Quand Ernst Thälmann fut arrêté le 3 mars 1933, Pieck assura l’intérim à la direction du KPD. À la mi-mai 1933, il émigra en France et constitua avec Franz Dahlem et Wilhelm Florin la direction du KPD à l’étranger (Auslandsleitung). Au VIIe congrès, il présenta le rapport du Comité exécutif de l’Internationale. À cette occasion, il critiqua la politique du KPD dans les années 1932-1933 et se prononça pour la tactique du Front populaire qu’il contribua à faire triompher dans les instances dirigeantes du Parti communiste allemand, en particulier à la conférence de Bruxelles du KPD (1935) qui l’élut à la présidence du parti. 

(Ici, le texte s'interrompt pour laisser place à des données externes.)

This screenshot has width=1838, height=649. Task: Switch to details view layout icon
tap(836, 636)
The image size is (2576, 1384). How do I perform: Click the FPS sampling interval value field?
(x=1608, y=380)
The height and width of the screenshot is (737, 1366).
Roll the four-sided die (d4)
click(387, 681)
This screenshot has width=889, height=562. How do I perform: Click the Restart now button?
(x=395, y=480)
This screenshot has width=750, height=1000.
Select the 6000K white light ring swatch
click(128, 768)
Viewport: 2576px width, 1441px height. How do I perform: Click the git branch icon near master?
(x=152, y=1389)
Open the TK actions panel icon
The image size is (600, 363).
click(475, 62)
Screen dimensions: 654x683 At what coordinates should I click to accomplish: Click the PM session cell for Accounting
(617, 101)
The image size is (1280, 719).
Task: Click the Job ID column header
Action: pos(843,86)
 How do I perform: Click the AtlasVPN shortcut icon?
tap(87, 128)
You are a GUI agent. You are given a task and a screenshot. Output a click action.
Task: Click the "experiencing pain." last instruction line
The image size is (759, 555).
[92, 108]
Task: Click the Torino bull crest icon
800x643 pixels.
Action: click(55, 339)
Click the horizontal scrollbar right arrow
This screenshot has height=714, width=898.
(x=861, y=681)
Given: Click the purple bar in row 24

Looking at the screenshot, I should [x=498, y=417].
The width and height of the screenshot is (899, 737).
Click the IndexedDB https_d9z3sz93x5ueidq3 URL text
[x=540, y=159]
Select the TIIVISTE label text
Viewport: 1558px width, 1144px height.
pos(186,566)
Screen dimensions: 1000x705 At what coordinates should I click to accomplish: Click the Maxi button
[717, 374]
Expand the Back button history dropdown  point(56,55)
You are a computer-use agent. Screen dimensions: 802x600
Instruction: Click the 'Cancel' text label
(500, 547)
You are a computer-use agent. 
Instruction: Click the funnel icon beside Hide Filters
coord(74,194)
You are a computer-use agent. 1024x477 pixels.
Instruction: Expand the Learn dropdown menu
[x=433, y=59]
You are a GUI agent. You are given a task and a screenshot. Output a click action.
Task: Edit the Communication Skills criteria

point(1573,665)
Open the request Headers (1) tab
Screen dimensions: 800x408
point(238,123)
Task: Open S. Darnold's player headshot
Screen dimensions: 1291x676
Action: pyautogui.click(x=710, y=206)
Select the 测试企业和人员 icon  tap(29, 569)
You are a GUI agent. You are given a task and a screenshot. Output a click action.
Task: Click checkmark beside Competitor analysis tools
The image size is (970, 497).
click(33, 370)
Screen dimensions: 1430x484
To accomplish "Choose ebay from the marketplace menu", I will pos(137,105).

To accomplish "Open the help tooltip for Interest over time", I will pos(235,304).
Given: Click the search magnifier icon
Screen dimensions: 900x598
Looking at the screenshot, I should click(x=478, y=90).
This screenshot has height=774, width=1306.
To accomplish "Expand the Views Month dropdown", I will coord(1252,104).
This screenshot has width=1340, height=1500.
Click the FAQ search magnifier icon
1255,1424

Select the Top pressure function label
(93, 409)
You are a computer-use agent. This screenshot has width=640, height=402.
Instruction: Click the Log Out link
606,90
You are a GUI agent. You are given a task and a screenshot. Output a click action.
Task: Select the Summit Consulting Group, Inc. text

Revenu à Paris en 1939, Pieck présenta le rapport du Bureau politique à la conférence dite « de Berne » (Draveil, 1939) du KPD et exposa le programme de la future République démocratique qui serait instaurée en Allemagne après l’effondrement du nazisme. Il rencontra Heinrich Mann et confirma que le KPD voulait poursuivre sa stratégie d’union avec toutes les forces antifascistes : Dahlem venait de remplacer Ulbricht, dont le comportement sectaire avait altéré les rapports du parti avec Heinrich Mann, à la tête du KPD en France. 

À Moscou

Rentré à Moscou, Pieck adopta et propagea, après la signature du Pacte germano-soviétique et le déclenchement de la Deuxième Guerre mondiale, l’interprétation de l’Internationale communiste qui voyait dans le conflit une guerre inter-impérialiste, sans pour autant cesser de dénoncer le fascisme hitlérien. Cofondateur du Nationalkomitee Freies DeutschlandComité national pour une Allemagne libre » ou NKFD), W. Pieck participa à l’élaboration des programmes successifs (1944-1945) qui fixaient la tactique du KPD pour l’immédiat après-guerre. Pendant la répression stalinienne, ses interventions auprès de la police soviétique firent relâcher quelques-uns des communistes allemands persécutés. 

Retour en Allemagne

Rentré en Allemagne le 1er juillet 1945, Pieck prit part à la constitution du Bloc des partis antifascistes-démocratiques (14 juillet). Le 2 septembre, il exposa à Kyritz les conditions de mise en application de la réforme agraire. Il participa activement à la conférence des Soixante (20-21 décembre 1945) au cours de laquelle des responsables du KPD et du SPD préparèrent la fusion des deux partis ouvriers que scellait symboliquement, au congrès d’unification (1946), sa poignée de main avec Otto Grotewohl. Avec celui-ci, il participa en 1946-1947 à plusieurs meetings dans les zones occidentales d’occupation pour y prôner l’unité du mouvement ouvrier. En même temps, en zone soviétique, il s’efforça de développer « l’amitié avec l’Union soviétique » (il accepta la présidence d’honneur de la Société d’amitié avec l’URSS en 1949). 

Après guerre

En 1946, après la création du SED, il sera élu président du parti, fonction qu'il partagera avec Otto Grotewohl. Il le restera jusqu'à la création officielle de la République démocratique allemande, le 7 octobre 1949, date à laquelle il deviendra président du nouvel État (élection entre le 11 et 12 octobre). Il laissera la place de premier secrétaire le 24 juillet 1950 à Walter Ulbricht. Pieck occupera le poste de Président de la RDA jusqu'à sa mort survenue le 7 septembre 1960, après avoir été réélu en 1953 et 1957. Après le décès de Wilhelm Pieck, le titre de Président de la RDA est aboli, pour être remplacé par celui de Président du Conseil d’État, assumé à partir de 1960 par Walter Ulbricht. Wilhelm Pïeck demeurait dans la résidence officielle de Schönhausen, ancien palais d'été de la reine Élisabeth de Prusse.